**What is required**
Output exactly the lines below from the one containing "Select the Radian folder icon" to the last line, both included. Omit pictures.

START Data records

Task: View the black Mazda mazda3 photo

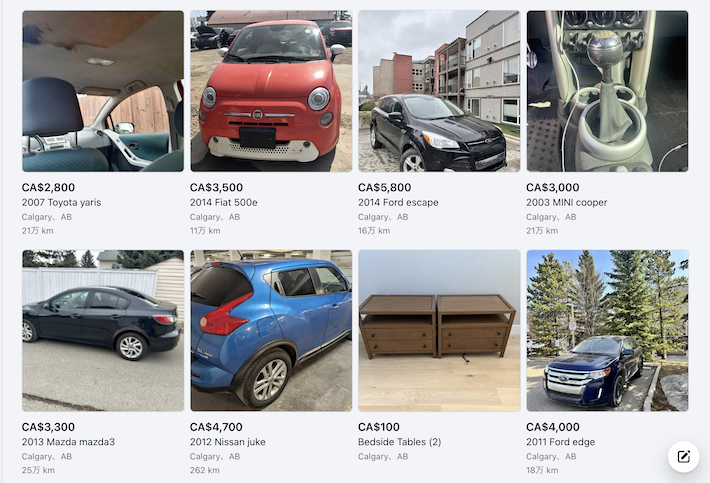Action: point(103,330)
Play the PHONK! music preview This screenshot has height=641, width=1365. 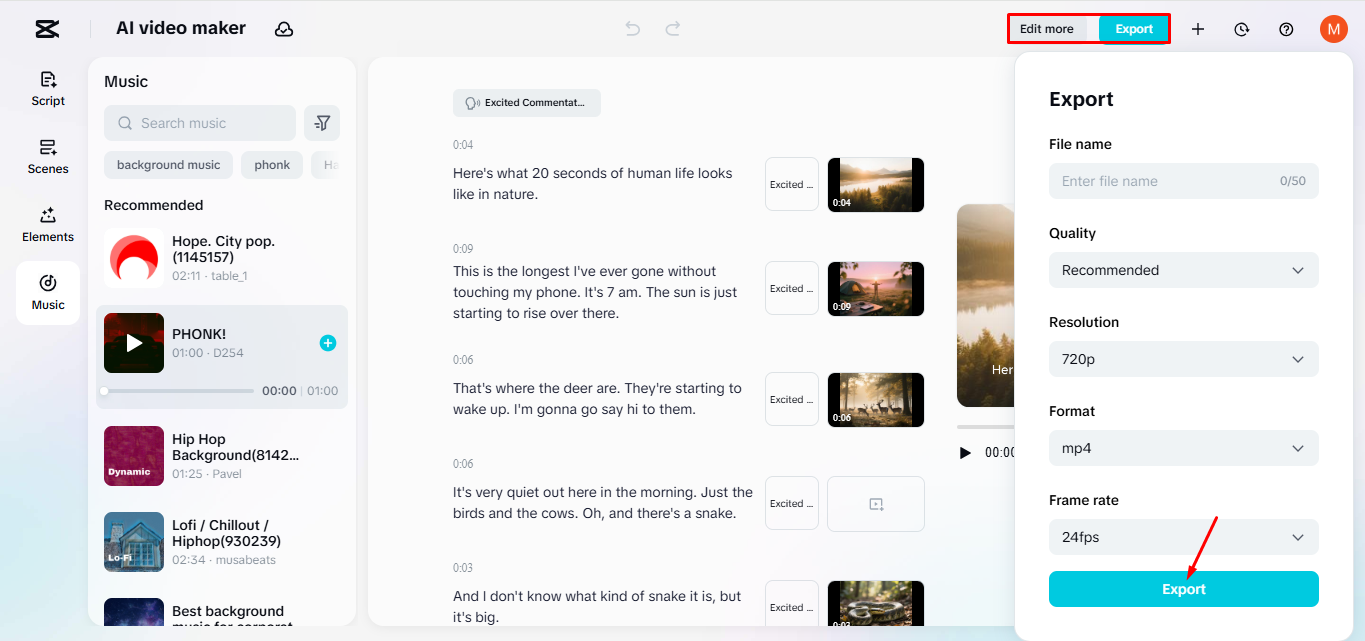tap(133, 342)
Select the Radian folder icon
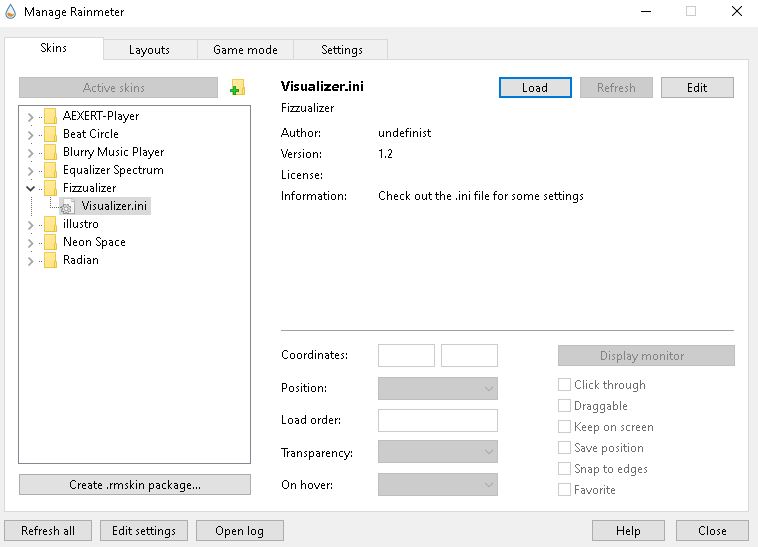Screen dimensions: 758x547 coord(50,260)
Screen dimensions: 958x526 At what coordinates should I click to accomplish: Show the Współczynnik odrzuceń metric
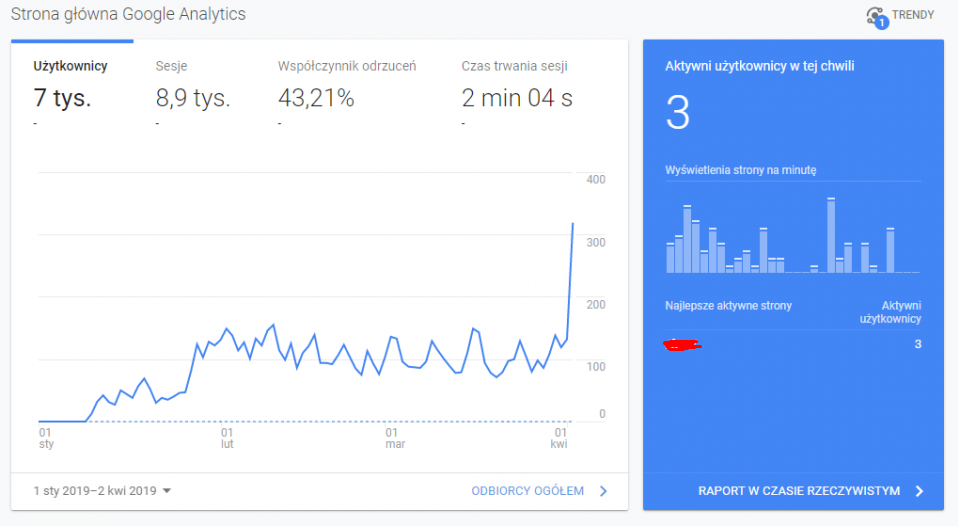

END Data records

**Exercise response**
Select the Radian folder icon
Screen dimensions: 758x547 coord(50,260)
Screen dimensions: 958x526 At what coordinates should I click to accomplish: Show the Współczynnik odrzuceń metric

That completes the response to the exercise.